Excerpted data section start
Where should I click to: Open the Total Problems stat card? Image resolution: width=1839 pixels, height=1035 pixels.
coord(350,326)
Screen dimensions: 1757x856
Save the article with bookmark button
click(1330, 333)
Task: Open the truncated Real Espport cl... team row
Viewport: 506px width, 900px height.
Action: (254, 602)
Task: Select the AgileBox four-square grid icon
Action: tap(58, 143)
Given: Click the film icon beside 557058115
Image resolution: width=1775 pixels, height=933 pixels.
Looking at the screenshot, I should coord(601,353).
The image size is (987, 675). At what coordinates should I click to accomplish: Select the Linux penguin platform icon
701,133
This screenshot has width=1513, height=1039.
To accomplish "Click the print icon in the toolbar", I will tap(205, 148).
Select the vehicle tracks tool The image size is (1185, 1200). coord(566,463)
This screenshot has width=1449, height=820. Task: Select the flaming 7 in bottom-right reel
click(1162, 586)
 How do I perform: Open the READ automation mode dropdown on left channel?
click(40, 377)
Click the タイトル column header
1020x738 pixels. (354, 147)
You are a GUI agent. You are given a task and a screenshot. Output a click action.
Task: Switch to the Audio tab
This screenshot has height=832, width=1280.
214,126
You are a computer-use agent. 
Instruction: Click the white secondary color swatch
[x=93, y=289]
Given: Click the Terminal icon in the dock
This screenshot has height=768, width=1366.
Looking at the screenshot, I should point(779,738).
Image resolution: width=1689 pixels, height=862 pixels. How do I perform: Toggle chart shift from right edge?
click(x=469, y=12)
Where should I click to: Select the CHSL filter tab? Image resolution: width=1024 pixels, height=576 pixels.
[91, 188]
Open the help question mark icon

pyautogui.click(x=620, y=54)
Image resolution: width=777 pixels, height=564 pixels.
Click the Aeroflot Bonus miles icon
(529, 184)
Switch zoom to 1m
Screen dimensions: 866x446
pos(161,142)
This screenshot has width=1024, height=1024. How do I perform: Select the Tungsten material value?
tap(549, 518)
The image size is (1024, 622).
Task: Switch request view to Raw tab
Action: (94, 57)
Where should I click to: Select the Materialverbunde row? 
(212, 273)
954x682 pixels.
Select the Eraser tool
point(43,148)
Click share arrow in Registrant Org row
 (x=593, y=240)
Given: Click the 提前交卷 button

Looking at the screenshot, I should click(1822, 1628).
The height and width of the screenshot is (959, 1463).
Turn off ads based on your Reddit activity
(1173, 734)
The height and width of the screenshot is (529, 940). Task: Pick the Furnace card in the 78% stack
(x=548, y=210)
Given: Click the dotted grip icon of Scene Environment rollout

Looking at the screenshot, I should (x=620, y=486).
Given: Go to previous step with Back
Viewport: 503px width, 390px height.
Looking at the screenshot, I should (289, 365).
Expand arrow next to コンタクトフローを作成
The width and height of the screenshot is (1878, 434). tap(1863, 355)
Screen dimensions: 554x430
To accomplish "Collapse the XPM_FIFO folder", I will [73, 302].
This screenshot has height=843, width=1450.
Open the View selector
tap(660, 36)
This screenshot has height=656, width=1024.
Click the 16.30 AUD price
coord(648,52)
Excerpted data section end
Task to carry out: Each record must be output exactly, with none omitted.

Answer area:
Where should I click to: Open the Total Problems stat card? Image resolution: width=1839 pixels, height=1035 pixels.
coord(350,326)
Screen dimensions: 1757x856
Save the article with bookmark button
click(1330, 333)
Task: Open the truncated Real Espport cl... team row
Viewport: 506px width, 900px height.
Action: (254, 602)
Task: Select the AgileBox four-square grid icon
Action: tap(58, 143)
Given: Click the film icon beside 557058115
Image resolution: width=1775 pixels, height=933 pixels.
Looking at the screenshot, I should coord(601,353).
The image size is (987, 675). At what coordinates should I click to accomplish: Select the Linux penguin platform icon
701,133
This screenshot has width=1513, height=1039.
To accomplish "Click the print icon in the toolbar", I will tap(205, 148).
Select the vehicle tracks tool The image size is (1185, 1200). coord(566,463)
This screenshot has width=1449, height=820. Task: Select the flaming 7 in bottom-right reel
click(1162, 586)
 How do I perform: Open the READ automation mode dropdown on left channel?
click(40, 377)
Click the タイトル column header
1020x738 pixels. (354, 147)
You are a GUI agent. You are given a task and a screenshot. Output a click action.
Task: Switch to the Audio tab
This screenshot has height=832, width=1280.
214,126
You are a computer-use agent. 
Instruction: Click the white secondary color swatch
[x=93, y=289]
Given: Click the Terminal icon in the dock
This screenshot has height=768, width=1366.
Looking at the screenshot, I should point(779,738).
Image resolution: width=1689 pixels, height=862 pixels. How do I perform: Toggle chart shift from right edge?
click(x=469, y=12)
Where should I click to: Select the CHSL filter tab? Image resolution: width=1024 pixels, height=576 pixels.
[91, 188]
Open the help question mark icon

pyautogui.click(x=620, y=54)
Image resolution: width=777 pixels, height=564 pixels.
Click the Aeroflot Bonus miles icon
(529, 184)
Switch zoom to 1m
Screen dimensions: 866x446
pos(161,142)
This screenshot has width=1024, height=1024. How do I perform: Select the Tungsten material value?
tap(549, 518)
The image size is (1024, 622).
Task: Switch request view to Raw tab
Action: (94, 57)
Where should I click to: Select the Materialverbunde row? 
(212, 273)
954x682 pixels.
Select the Eraser tool
point(43,148)
Click share arrow in Registrant Org row
 (x=593, y=240)
Given: Click the 提前交卷 button

Looking at the screenshot, I should click(1822, 1628).
The height and width of the screenshot is (959, 1463).
Turn off ads based on your Reddit activity
(1173, 734)
The height and width of the screenshot is (529, 940). Task: Pick the Furnace card in the 78% stack
(x=548, y=210)
Given: Click the dotted grip icon of Scene Environment rollout

Looking at the screenshot, I should (x=620, y=486).
Given: Go to previous step with Back
Viewport: 503px width, 390px height.
Looking at the screenshot, I should (289, 365).
Expand arrow next to コンタクトフローを作成
The width and height of the screenshot is (1878, 434). tap(1863, 355)
Screen dimensions: 554x430
To accomplish "Collapse the XPM_FIFO folder", I will [73, 302].
This screenshot has height=843, width=1450.
Open the View selector
tap(660, 36)
This screenshot has height=656, width=1024.
Click the 16.30 AUD price
coord(648,52)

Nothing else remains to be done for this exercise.